Le second exemple concerne l’interdiction de consommer des insectes. La situation, ici est différente. Un individu, nous dit la Torah, n’a pas de désir naturel de consommer des insectes.

Celui qui le fait peut être mû par la volonté d’exhiber sa nature animale grossière, au point qu’on le considère à peine comme adoptant un comportement humain normal. Pourtant, même dans ce cas, la Torah affirme qu’on peut l’éduquer et nous avons le commandement de le convaincre de ne pas manger d’insectes.

Ou bien alors, il arrive que celui s’y prête n’en ait pas un désir naturel particulier mais juste la volonté d’aller à l‘encontre de ce qui est interdit, poussé par une révolte ouverte contre son Créateur. C’est justement parce que cela est interdit qu’il le fait : pour montrer sa rébellion.

Et là encore, la Torah nous indique qu’il faut aller également vers une telle personne et chercher à la sensibiliser et à la rapprocher des voies de la Torah.

La troisième occurrence de ce commandement se trouve dans la Paracha de cette semaine et concerne donc l’interdiction faite aux Cohanim d’entrer en contact avec le corps d’un défunt, pour ne pas se rendre impurs. Toutes les lois concernant l’impureté et la pureté, entrent dans la catégorie des ‘Houkim, lois pour lesquelles ne nous sont données ni raisons ni explications.

L’on pourrait alors se dire qu’il est vrai que lorsqu’il s’agit d’une loi pour laquelle on a des raisons et des explications, il existe une possibilité pour que l’on puisse essayer de l’expliquer et d’influencer une autre personne, l’éduquer.

Mais, lorsqu’il est question d’une Mitsva totalement irrationnelle, pour laquelle il faut exclusivement faire appel à la Emouna, la foi, le désir d’accomplir un commandement pour le Créateur, comment peut-on espérer éduquer quelqu’un, avoir un impact sur lui ?

Mais encore une fois, la Torah vient nous contredire et nous commander d’éduquer les « enfants », ceux dont le passeport indique un âge plus avancé mais qui n’en restent pas moins à leurs débuts dans leurs connaissances et quand bien même il s’agit de sujets essentiellement basés sur la Emouna.

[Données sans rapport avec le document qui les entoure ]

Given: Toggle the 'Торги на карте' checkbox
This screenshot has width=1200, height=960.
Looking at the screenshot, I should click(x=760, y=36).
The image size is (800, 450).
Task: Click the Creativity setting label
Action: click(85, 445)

Maïmonide le stipule dans son Code des Lois : chaque Juif, quelle que soit sa situation, a le désir profond d’accomplir toutes les Mitsvot . Et même s’il affirme le contraire, il s’agit d’une manifestation de son Yetsèr Hara, son penchant vers le mal, qui domine et cache son véritable et essentiel désir de se conformer aux voies de la Torah et de se rapprocher de D.ieu par l’accomplissement de toutes les Mitsvot.

Si tout cela est vrai pour un adulte, combien l’est-ce encore davantage pour un enfant, même par le nombre réel de ses années, pas encore formé et aguerri à une véritable éducation, basée sur la Torah.

Il revient à chaque Juif de faire tout ce qu’il peut afin que chaque membre de notre peuple reçoive une éducation juive de la meilleure qualité.